How do you recognize a servant-leader? Larry Spears, CEO of the Greenleaf Center for Servant-Leadership, has identified these ten characteristics of servant-leaders:

1.Listens intently and receptively, seeking to clarify the group's will.

2.Exercises empathy through acceptance of each individual's unique contribution and assuming good intentions. If people fail, they are not personally rejected, even if their performance needs correction.

3.Nurtures healing and wholeness through encouragement of those who may have been hurt or damaged along the way.

4.Unflinchingly and consistently applies ethics and values to each situation.

5.Builds cooperation within the team through persuasion rather than relying on positional authority or coercion.

6."Dreams big dreams" by thinking not just about the day-to-day activities of the organization, but about its possibilities.

7.Exercises foresight by examining past and present results to predict the consequences of future decisions.

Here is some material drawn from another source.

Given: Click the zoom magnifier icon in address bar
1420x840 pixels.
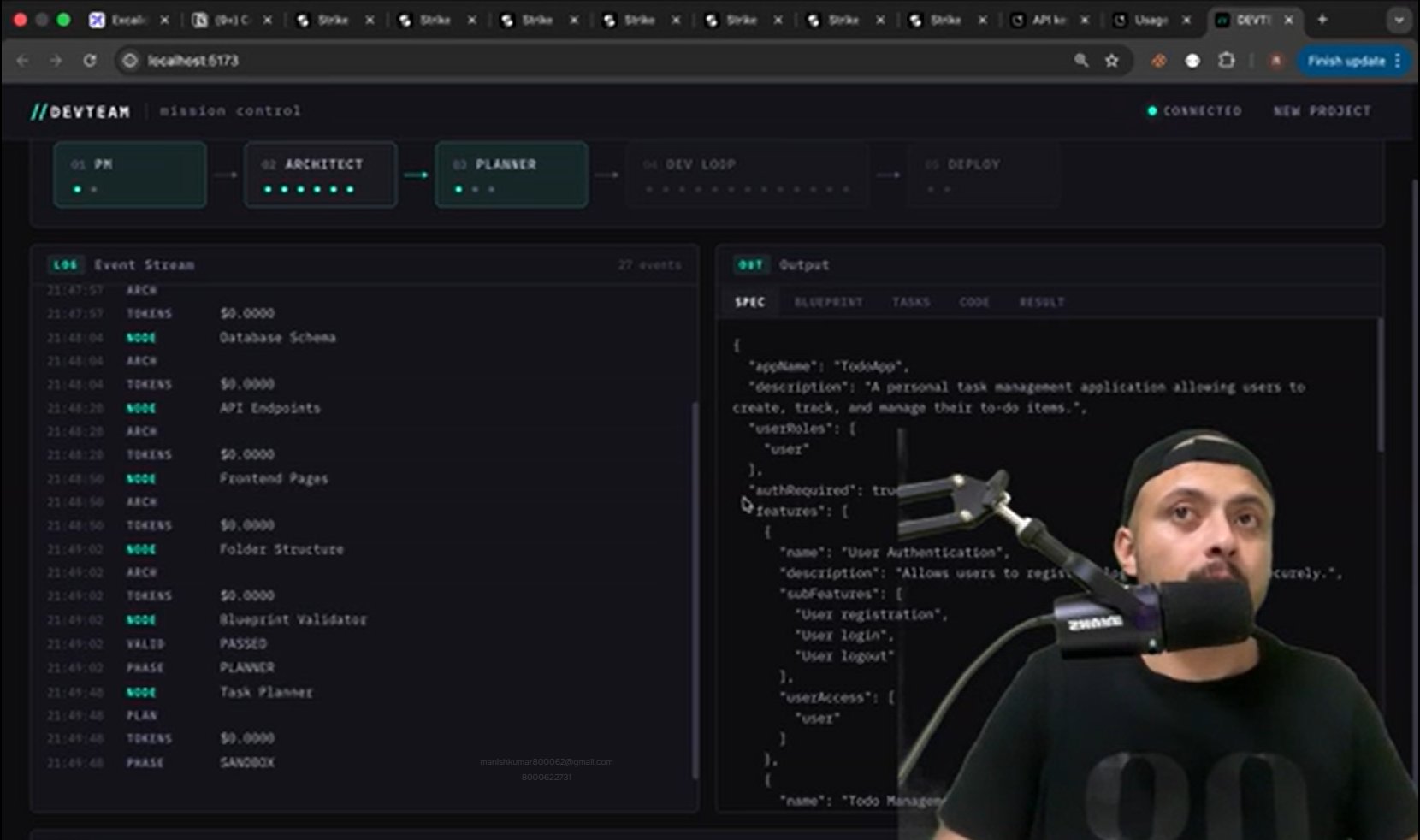Looking at the screenshot, I should (1081, 61).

8.Understands service and stewardship as the first and foremost priority of leadership-applying this to staff, the stakeholders, and the community.

9.Nurtures the growth of employees as a continuous process.

10.Builds community within the organization, where everyone is encouraged to contribute to the greater whole.

Greenleaf writes about the development of the servant-leader: "It begins with the natural feeling that one wants to serve, to serve first. Then, conscious choice brings one to aspire to make sure that other people's highest-priority needs are being served.

"The best test is: Do those served grow as persons? Do they, while being served, become healthier, wiser, freer, more autonomous, more likely themselves to become servants?"

The signs will be evident when you begin to practice servant-leadership. You'll find a shift from "It's not my job" to "Whatever it takes!" as your team's mantra. You'll see your maintenance staff helping a resident navigate the stairs. Your team will start suggesting creative and productive ways to do things better. When you see these signs, you're well on the way to becoming a servant-leader and, in the process, inspiring each team member to better serve each other, your customers, and your community.